RECORDS Block Start
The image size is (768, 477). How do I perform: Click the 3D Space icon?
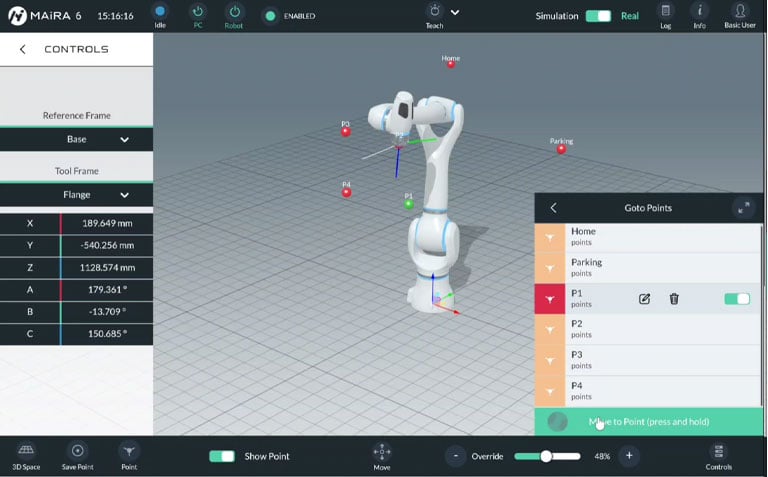click(26, 452)
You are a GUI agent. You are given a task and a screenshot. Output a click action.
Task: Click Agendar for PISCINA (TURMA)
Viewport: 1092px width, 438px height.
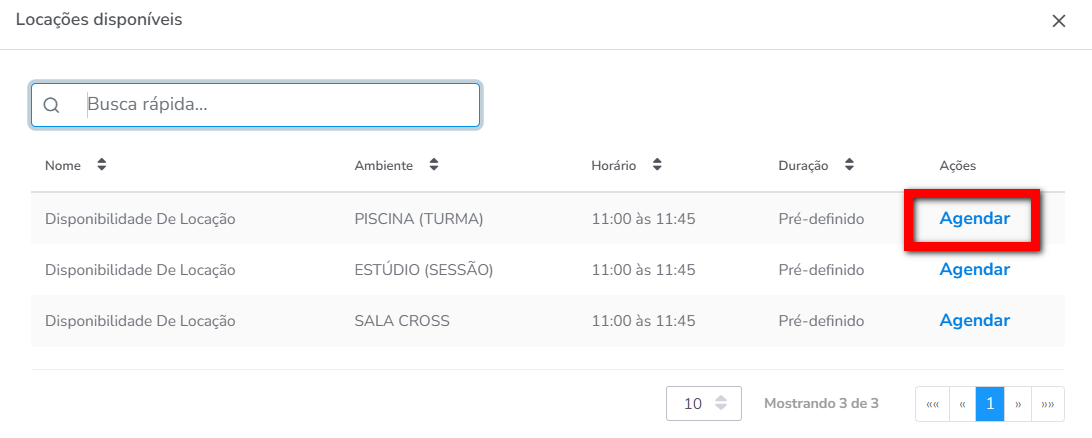click(974, 218)
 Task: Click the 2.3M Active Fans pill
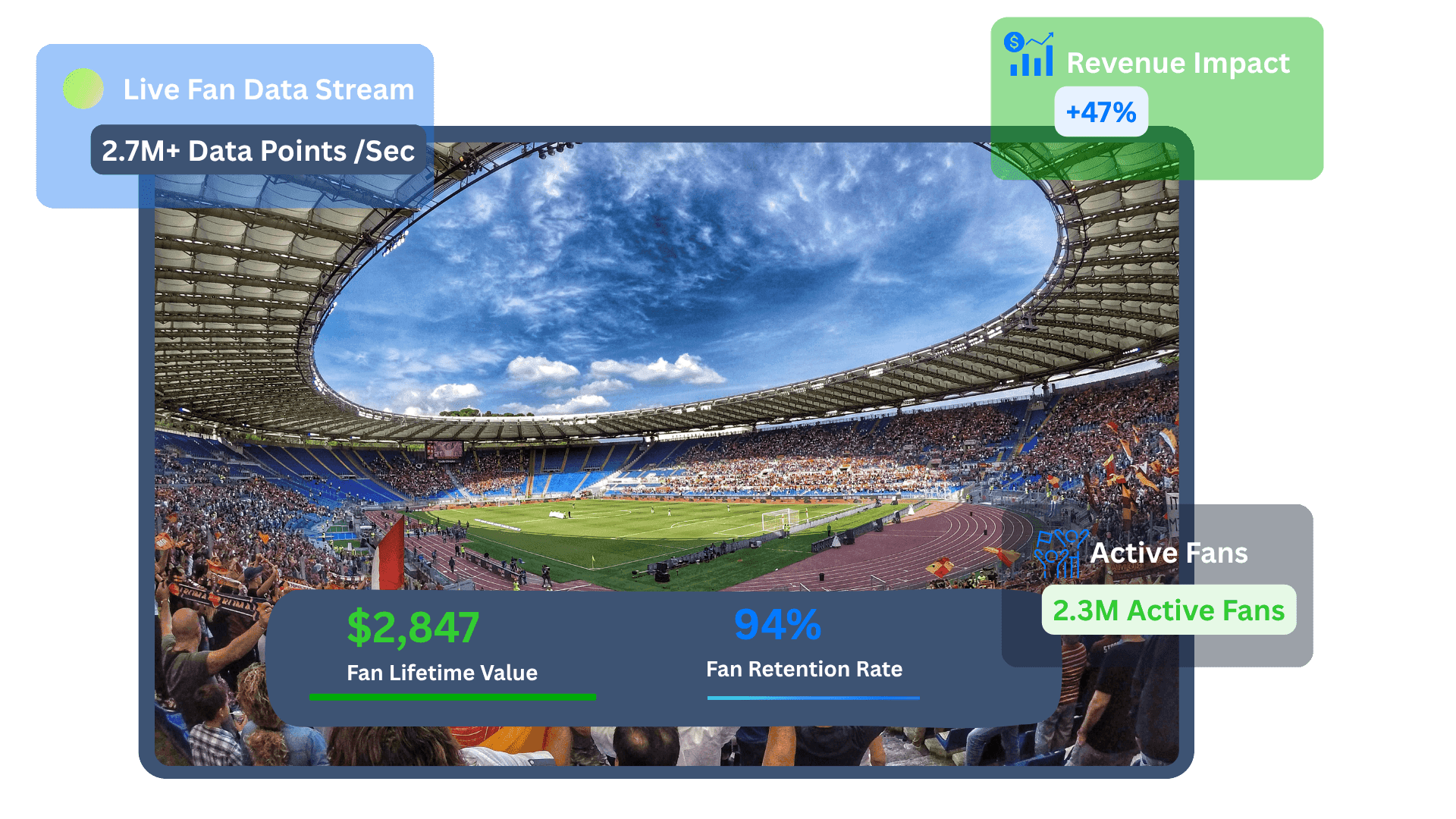pyautogui.click(x=1169, y=610)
RECORDS Block End
▶ [DESCRIPTION OF THE TASK]
When you reach the line with "You are a GUI" in the entries above, start copying, and go on word for word to the last line; skip any picture.

▶ [EXERCISE ANSWER]
You are a GUI agent. You are given a task and a screenshot. Output a click action.
Task: Click Agendar for PISCINA (TURMA)
Viewport: 1092px width, 438px height.
click(974, 218)
 Task: Click the 2.3M Active Fans pill
pyautogui.click(x=1169, y=610)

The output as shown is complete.